Even if employees train their replacements, some portion of their knowledge -- usually the critical portions acquired over months or years of work -- will be lost. This lost knowledge is particularly important in "edge cases," where exceptions and novel situations arise where special responses and actions are required.

The other part of organizational knowledge that gets lost unless it is actively and intelligently captured and then strategically filed is history: The "Why/How/When did we do that?" of the organization.

My friend Ted who runs IT for the Ventura Unified School District just told me a good example of the consequences of a lack of organizational memory: One of the cable companies they had a deal with over co-use of optical fiber in the district recently made claims of ownership of said fiber.

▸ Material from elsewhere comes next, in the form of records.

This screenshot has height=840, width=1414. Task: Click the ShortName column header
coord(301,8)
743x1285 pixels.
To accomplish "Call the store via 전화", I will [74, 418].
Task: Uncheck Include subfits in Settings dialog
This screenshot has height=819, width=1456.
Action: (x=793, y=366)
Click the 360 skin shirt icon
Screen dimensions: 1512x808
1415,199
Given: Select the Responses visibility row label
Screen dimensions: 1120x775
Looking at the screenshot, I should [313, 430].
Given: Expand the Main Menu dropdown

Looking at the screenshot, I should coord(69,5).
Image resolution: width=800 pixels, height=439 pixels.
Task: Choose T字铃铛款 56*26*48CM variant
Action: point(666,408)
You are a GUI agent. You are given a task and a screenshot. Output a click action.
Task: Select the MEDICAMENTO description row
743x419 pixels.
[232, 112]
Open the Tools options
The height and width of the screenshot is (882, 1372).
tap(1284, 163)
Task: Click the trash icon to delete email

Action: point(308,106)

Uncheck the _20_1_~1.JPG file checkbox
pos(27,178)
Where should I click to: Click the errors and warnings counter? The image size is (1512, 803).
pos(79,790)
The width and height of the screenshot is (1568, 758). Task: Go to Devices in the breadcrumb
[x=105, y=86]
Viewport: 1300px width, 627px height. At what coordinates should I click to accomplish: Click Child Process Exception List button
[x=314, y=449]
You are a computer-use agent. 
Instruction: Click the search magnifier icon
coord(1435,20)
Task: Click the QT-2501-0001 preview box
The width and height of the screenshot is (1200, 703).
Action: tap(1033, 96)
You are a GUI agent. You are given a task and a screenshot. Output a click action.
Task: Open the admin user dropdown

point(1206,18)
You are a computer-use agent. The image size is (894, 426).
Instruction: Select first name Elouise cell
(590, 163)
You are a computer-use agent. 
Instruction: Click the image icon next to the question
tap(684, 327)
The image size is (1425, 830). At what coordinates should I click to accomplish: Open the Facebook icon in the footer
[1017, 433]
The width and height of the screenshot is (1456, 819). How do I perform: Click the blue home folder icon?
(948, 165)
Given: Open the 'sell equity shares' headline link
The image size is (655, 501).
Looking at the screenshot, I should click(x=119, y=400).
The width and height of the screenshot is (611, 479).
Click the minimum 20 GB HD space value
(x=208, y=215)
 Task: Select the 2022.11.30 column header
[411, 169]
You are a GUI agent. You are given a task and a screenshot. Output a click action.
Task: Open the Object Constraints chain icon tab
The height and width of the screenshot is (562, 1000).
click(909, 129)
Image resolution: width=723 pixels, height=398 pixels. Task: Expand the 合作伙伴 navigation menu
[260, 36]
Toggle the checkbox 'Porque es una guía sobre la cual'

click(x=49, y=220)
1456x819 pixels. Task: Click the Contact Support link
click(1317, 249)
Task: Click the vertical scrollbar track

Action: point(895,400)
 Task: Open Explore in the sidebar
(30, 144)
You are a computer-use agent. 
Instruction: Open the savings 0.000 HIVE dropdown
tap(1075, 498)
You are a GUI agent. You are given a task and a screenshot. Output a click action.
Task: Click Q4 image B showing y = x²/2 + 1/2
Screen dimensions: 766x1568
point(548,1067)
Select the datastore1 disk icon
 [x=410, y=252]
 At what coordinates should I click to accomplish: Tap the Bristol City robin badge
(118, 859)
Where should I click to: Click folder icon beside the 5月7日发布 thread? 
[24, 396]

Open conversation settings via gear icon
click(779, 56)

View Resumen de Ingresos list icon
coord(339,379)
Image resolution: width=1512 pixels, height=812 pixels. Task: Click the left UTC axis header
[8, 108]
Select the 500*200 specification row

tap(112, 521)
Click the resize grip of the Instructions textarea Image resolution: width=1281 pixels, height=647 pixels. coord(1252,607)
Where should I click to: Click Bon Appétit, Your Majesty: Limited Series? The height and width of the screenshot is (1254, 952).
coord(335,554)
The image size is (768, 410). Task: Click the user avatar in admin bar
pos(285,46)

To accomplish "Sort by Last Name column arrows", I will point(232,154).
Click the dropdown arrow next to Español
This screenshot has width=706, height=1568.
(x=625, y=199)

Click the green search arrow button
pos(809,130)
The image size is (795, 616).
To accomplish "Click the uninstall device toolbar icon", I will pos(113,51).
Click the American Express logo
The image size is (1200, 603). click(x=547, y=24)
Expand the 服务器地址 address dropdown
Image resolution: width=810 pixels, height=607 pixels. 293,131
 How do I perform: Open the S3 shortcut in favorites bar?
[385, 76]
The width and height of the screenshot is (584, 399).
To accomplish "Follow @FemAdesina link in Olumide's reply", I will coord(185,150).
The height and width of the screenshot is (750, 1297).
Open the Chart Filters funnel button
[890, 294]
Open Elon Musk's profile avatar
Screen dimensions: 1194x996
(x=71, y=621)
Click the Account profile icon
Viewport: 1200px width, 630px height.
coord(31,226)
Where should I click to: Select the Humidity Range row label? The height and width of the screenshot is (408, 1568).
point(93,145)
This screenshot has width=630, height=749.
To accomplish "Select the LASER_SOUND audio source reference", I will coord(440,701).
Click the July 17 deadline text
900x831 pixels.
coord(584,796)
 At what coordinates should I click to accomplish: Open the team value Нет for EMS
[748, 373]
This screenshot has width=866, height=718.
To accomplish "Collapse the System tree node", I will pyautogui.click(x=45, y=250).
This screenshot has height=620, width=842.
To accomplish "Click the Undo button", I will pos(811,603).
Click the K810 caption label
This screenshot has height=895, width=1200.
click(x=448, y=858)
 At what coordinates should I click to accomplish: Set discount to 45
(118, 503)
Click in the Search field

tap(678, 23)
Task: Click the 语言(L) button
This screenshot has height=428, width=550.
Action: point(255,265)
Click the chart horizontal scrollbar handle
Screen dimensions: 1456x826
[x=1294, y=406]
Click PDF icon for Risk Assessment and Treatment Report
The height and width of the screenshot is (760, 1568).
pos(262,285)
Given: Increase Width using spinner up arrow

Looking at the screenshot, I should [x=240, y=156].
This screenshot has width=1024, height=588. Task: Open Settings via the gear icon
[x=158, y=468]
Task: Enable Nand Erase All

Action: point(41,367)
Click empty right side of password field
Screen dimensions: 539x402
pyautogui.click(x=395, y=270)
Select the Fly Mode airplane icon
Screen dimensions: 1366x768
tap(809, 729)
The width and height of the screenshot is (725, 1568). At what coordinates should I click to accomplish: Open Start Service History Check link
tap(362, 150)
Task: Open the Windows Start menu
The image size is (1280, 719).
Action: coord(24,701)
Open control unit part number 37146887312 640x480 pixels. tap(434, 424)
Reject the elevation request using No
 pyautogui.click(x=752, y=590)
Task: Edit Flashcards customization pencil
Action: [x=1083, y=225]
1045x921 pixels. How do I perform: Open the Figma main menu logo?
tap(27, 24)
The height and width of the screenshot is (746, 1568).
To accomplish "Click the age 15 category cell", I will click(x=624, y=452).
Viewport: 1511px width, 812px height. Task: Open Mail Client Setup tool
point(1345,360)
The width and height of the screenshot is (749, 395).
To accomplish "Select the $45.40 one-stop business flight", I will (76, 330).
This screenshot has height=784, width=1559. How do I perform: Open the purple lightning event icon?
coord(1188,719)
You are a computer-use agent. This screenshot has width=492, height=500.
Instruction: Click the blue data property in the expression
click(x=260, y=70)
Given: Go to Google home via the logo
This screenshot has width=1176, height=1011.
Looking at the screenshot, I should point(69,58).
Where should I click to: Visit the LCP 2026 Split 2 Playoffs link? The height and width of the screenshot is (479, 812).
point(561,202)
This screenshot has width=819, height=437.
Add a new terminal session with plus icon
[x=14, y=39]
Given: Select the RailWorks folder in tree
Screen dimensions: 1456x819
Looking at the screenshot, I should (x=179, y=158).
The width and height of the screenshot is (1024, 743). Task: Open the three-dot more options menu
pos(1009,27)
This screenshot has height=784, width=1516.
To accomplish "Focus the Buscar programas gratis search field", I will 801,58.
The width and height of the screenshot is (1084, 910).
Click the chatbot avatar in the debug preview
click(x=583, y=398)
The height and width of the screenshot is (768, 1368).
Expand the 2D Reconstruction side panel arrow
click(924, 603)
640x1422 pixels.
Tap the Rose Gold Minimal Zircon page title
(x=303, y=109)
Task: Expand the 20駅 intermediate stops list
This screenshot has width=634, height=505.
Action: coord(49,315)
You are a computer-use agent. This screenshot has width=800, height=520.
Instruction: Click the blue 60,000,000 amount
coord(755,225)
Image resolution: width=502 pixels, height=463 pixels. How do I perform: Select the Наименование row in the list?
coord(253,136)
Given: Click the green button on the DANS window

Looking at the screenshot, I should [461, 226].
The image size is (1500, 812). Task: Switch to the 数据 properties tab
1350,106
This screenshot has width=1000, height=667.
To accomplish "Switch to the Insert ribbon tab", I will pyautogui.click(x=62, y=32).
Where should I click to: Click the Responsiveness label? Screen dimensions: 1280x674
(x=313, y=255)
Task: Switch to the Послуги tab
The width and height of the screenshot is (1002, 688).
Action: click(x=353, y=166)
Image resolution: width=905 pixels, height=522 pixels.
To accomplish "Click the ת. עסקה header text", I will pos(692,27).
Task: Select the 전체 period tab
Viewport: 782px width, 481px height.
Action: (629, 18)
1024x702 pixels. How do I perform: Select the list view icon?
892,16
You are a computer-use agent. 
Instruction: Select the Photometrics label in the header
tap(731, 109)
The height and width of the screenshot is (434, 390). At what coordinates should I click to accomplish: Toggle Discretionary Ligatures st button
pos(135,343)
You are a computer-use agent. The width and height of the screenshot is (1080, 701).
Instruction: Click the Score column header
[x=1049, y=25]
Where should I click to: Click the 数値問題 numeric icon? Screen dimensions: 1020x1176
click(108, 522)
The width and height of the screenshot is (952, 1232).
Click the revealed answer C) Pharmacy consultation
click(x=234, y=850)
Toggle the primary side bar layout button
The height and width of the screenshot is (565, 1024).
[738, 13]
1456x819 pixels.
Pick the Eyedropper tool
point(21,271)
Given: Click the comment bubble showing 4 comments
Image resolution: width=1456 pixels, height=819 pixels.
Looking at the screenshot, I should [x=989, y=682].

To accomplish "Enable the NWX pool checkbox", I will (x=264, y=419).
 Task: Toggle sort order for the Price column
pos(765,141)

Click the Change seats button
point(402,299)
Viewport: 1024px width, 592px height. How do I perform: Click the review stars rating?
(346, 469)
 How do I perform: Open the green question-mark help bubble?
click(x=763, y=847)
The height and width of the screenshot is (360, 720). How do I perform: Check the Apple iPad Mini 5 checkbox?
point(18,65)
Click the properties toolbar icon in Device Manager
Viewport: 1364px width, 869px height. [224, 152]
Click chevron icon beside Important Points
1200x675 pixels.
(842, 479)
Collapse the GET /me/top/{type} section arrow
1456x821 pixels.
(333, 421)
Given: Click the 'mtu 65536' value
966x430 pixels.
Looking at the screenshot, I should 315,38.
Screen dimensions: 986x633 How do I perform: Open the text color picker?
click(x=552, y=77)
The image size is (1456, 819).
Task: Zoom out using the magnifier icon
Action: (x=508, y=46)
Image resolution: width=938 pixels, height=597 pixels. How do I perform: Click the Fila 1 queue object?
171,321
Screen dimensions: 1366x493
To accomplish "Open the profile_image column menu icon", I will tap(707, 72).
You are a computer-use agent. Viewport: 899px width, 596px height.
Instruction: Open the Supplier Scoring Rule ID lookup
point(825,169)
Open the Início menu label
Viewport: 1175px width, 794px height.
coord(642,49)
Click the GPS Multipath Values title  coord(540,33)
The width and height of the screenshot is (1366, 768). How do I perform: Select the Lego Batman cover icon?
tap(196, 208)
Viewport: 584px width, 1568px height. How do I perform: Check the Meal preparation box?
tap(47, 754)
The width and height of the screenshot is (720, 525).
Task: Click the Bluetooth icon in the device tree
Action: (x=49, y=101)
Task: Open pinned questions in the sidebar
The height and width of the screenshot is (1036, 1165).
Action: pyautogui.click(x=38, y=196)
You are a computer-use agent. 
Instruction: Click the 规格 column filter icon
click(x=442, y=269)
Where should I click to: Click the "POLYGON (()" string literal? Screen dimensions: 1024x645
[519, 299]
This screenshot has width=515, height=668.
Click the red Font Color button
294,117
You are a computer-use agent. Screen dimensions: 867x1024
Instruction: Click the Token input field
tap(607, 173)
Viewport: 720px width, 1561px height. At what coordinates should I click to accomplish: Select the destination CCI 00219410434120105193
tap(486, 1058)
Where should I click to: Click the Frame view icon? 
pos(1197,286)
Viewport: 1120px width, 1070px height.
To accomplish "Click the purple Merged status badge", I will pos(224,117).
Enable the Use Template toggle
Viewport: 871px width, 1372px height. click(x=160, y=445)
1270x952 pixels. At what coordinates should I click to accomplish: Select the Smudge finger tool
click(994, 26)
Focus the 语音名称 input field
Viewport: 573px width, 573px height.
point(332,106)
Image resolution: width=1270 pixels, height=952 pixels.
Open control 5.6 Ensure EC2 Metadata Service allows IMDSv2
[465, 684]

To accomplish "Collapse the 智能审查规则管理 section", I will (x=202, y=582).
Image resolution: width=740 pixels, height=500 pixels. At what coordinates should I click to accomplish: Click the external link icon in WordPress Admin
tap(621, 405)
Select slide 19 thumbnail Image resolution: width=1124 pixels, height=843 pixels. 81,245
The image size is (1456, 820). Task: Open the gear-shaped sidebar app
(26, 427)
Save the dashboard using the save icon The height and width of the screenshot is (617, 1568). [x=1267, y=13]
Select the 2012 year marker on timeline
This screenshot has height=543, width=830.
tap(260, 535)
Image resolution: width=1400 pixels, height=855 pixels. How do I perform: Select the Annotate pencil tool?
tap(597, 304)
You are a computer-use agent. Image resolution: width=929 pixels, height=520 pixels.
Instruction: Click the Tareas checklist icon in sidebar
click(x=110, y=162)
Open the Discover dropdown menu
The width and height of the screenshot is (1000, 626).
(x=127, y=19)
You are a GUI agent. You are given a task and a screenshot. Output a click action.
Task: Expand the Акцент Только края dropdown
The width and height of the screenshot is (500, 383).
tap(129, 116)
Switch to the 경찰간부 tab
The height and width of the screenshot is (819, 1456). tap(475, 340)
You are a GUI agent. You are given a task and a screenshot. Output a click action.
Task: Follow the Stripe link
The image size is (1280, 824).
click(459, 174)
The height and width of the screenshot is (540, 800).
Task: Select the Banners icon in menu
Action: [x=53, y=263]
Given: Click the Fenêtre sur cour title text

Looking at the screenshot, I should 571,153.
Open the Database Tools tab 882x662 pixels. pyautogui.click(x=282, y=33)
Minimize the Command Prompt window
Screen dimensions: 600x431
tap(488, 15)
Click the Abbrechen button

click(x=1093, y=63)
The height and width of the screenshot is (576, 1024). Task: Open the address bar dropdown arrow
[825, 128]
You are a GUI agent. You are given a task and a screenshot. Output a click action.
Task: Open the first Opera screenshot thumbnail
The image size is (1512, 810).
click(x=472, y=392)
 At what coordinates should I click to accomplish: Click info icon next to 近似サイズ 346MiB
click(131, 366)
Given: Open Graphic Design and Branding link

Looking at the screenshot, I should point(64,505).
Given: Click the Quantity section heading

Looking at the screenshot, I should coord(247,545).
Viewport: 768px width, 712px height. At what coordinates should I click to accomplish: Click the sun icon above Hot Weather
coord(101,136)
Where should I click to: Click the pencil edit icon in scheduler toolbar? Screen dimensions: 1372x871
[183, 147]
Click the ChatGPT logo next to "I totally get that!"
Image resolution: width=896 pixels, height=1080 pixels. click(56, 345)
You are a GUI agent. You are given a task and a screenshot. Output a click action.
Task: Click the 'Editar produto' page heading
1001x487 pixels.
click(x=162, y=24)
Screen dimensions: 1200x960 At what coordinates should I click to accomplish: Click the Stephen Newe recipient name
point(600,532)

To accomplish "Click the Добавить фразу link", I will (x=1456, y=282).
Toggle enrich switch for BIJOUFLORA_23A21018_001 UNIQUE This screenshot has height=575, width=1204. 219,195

Ted remembered the deal but, because no one had ever collected all of the original paperwork generated by multiple government agencies, he had to undertake the huge task of sifting through archives to reconstruct the governance history to prove the cable company wrong. Had Ted not remembered the original deal, the cable company would have taken possession of a valuable resource it didn't have a right to and the school district would have lost a lot of money. Ted retires at the end of this year.

Now, in this crappy economic climate many full-time positions are being replaced by temporary workers or "temps." The reason for this change is that temps are cheaper -- they are usually paid hourly wages without benefits -- and easier to manage (they can be dismissed at any time).

While this trend has become well-established in areas such as warehousing and the building industry (see the disturbing article "Everyone Only Wants Temps" published in Mother Jones), it's also become commonplace at higher corporate levels, and in IT temporary staff can include programmers, analysts, project managers and even CIOs.

While temporary staff have their advantages when real short-term needs exist, the tendency to keep temps on for longer periods (which is being seen in both blue- and white-collar environments) as a hedge against changing economic realities will have a long-term side effect: The organizational knowledge that should accumulate and guide future actions will, at best, be severely diminished. At worst, it will be more-or-less lost completely.

If you're in a senior position in an organization, think carefully before you go down the temp route because it will ultimately impact your organizations' knowledge and the future consequences could be very costly. You need Teds, not temps.